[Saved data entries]
=== Section Start ===
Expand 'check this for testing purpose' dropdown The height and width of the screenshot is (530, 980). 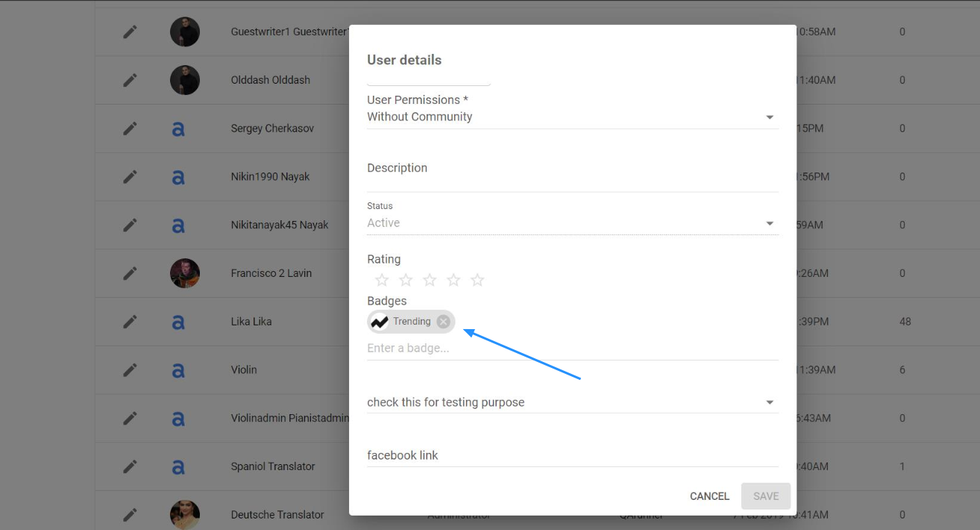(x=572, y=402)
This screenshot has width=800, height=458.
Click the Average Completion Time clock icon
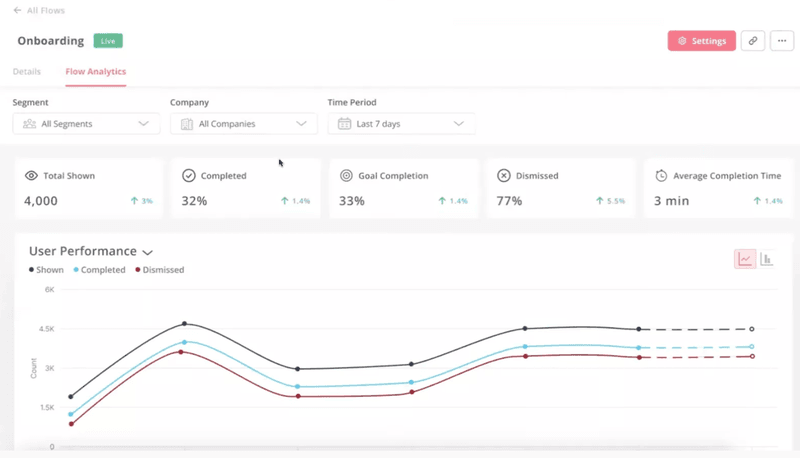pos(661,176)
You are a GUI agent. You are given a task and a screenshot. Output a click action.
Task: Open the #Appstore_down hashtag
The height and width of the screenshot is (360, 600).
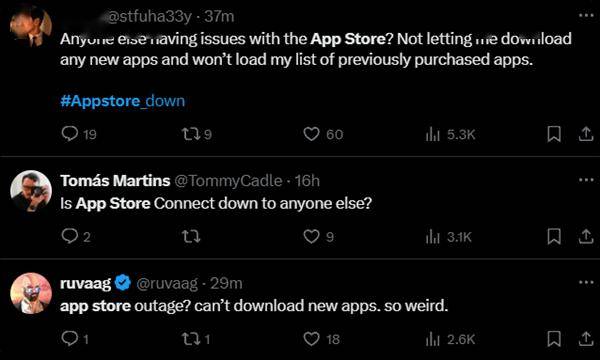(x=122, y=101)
=== Section End ===
Output exactly the lines from the line containing "The height and width of the screenshot is (360, 600)." through the last line of the records, both included, and leave out every picture.

Expected answer:
The height and width of the screenshot is (360, 600).
(x=122, y=101)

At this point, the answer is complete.